The same decree also recognizes the martyrdom of five French priests as well as the heroic virtues of six servants of God, including a child.
Pope Francis acknowledged a second miracle attributed to Blessed Titus Brandsma (1881-1942), a Dutch Carmelite from Oegeklooster, the Netherlands. He joined the Carmelites in 1905 and initially taught philosophy and mathematics in a center of his congregation. He participated in the translation of the works of Saint Teresa of Avila into Dutch, then was appointed in 1923 a professor of philosophy and history of mysticism at the Catholic University of Nijmegen, later becoming the chancellor.
In 1935, he was appointed ecclesiastical assistant of the Association of Catholic Journalists. In 1942, he visited Catholic newspapers on behalf of the Dutch episcopate, asking them to resist Nazi pressure. A few days later, he was arrested and sent to a prison in the country. He then underwent several transfers before being imprisoned in the Dachau concentration camp in Germany. Due to the inhumane conditions and forced labor, he fell ill and was interned in the camp hospital, where he was finally killed on July 26, 1942, by an injection of carbonic acid.
Pope John Paul II recognized a first miracle, culminating in his beatification in 1985. The second miracle that opens the way to his canonization concerns the miraculous healing of a Carmelite priest in 2004 in Palm Beach, Florida. He had invoked the blessed and placed a relic of him on the parts of his body affected by severe inflammation.
Pope Francis also recognized a second miracle attributed to Mary of Jesus (1852-1923), née Carolina Santocanale, and originally from Palermo in Sicily. This Italian became a Franciscan tertiary in 1887. In 1891, she began to visit the poor and the sick with other sisters, then orphans. As her following increased, she drew up the charter of a congregation, the Capuchin Sisters of the Immaculate of Lourdes in 1910. She died of a heart attack in 1923.
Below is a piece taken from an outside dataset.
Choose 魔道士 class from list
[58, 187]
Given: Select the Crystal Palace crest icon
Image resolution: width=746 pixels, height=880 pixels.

Mary of Jesus was beatified in 2016 after recognition of a miracle by Pope Francis. The new miracle concerns a woman suffering from infertility for medical reasons. This woman and her husband invoked the Blessed in front of a relic, and finally succeeded in having two children in 2017 and 2019.
Six new venerables, including a child
Pope Francis recognized the heroic virtues of Odette Vidal Cardoso (1931-1939), a young Brazilian. This very pious girl from Rio de Janeiro contracted typhoid when she was only eight years old. She fought for 49 days with “extraordinary” strength, without complaining, only asking to receive Communion each day, before dying. If she is eventually canonized, she would be the youngest non-martyr saint, as she would be a few months younger than Jacinta Marto, one of the Fatima visionaries.
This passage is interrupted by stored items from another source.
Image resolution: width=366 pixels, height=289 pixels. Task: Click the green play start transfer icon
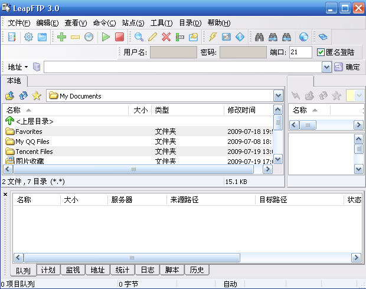click(106, 37)
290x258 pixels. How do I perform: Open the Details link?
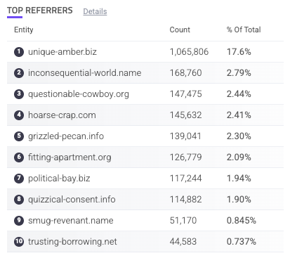point(95,11)
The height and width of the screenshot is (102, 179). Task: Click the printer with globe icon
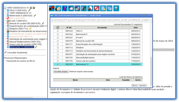(77, 8)
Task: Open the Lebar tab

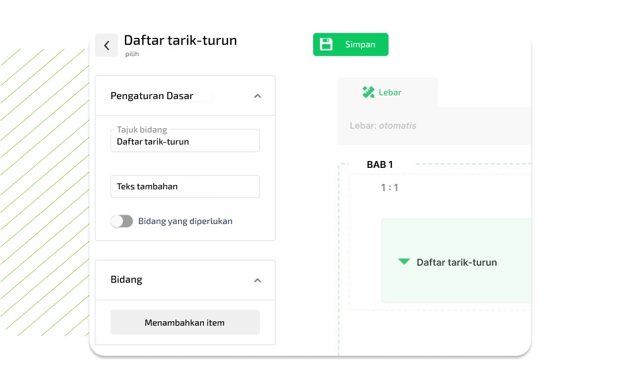Action: (x=388, y=92)
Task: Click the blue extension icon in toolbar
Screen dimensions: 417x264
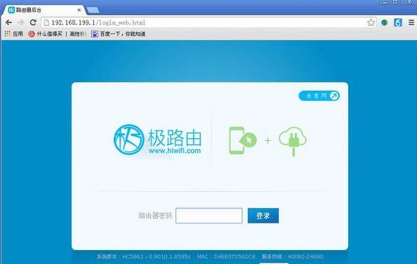Action: pyautogui.click(x=398, y=22)
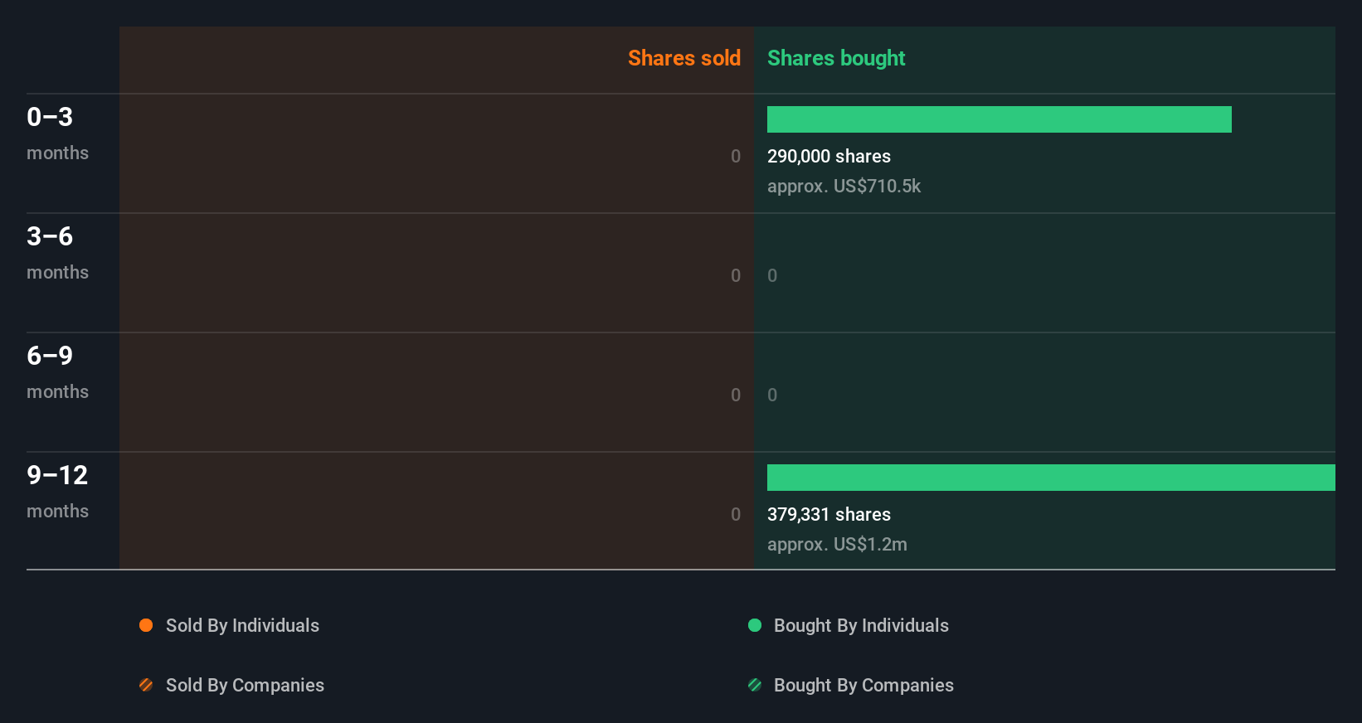Toggle the Sold By Companies legend label
The image size is (1362, 723).
click(x=245, y=685)
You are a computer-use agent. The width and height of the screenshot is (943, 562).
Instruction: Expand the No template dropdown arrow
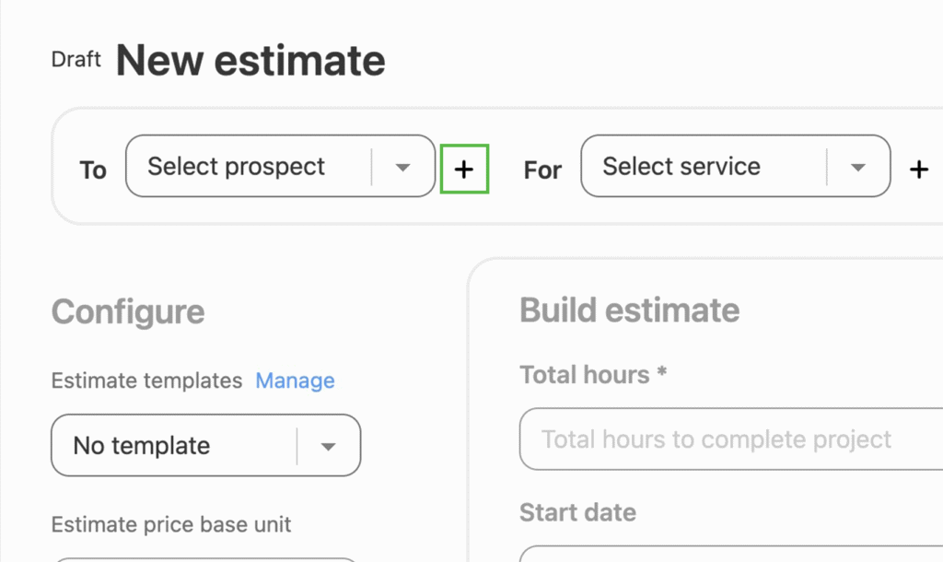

Pope Francis recognized the heroic virtues of Bishop Antonio Bello (1935-1993), Bishop of Molfetta-Ruvo-Giovinazzo-Terlizzi. Ordained in 1957, he carried out his pastoral mission in Puglia, in southern Italy, until John Paul II appointed him bishop of Molfetta. He then distinguished himself as president of the Pax Christi Movement in his country, making a strong commitment against the Gulf war and the war in the Balkans.
The heroic virtues of John of Jesus Mary (1564-1614) have also been recognized. This Spanish priest was a member of the Discalced Carmelites. Born in Calahorra into a Jewish family converted to Catholicism, Juan de San Pedro y Ustárroz studied philosophy and joined the Discalced Carmelites of Pastrana in 1583. Ordained in 1589, he was sent to Genoa then to Rome. A prolific writer of essays in theology and mysticism, he was the postulator of the trial of Saint Teresa of Avila. He died after having led the Discalced Carmelites in 1614.
The Sovereign Pontiff also recognized the heroic virtues of Giorgio Guzzetta (1682-1756). This Italian Oratorian priest from the Albanian community in Sicily did a lot for evangelization, and the education of his ethnic community.
Pope Francis recognized the heroic virtues of two Italian nuns: Natalina Bonardi (1864-1945), née Maria Bonardi, founder of the Congregation of the Sisters of Saint Mary of Loreto; Maria Dositea Bottani (1896-1970), née Maria Domenica Bottani, Ursuline Superior.